**PROBLEM TO SOLVE**. Could you copy out, unchanged, the records from the line with "Where should I" to the line with "click(x=610, y=67)", with nothing else?

**RECORDS**.
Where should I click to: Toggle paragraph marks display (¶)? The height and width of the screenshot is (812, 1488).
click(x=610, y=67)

--

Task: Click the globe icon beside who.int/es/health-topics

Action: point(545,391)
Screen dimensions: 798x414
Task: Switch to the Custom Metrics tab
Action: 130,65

**TASK ANSWER**.
Where should I click to: Toggle paragraph marks display (¶)? The height and width of the screenshot is (812, 1488).
click(x=610, y=67)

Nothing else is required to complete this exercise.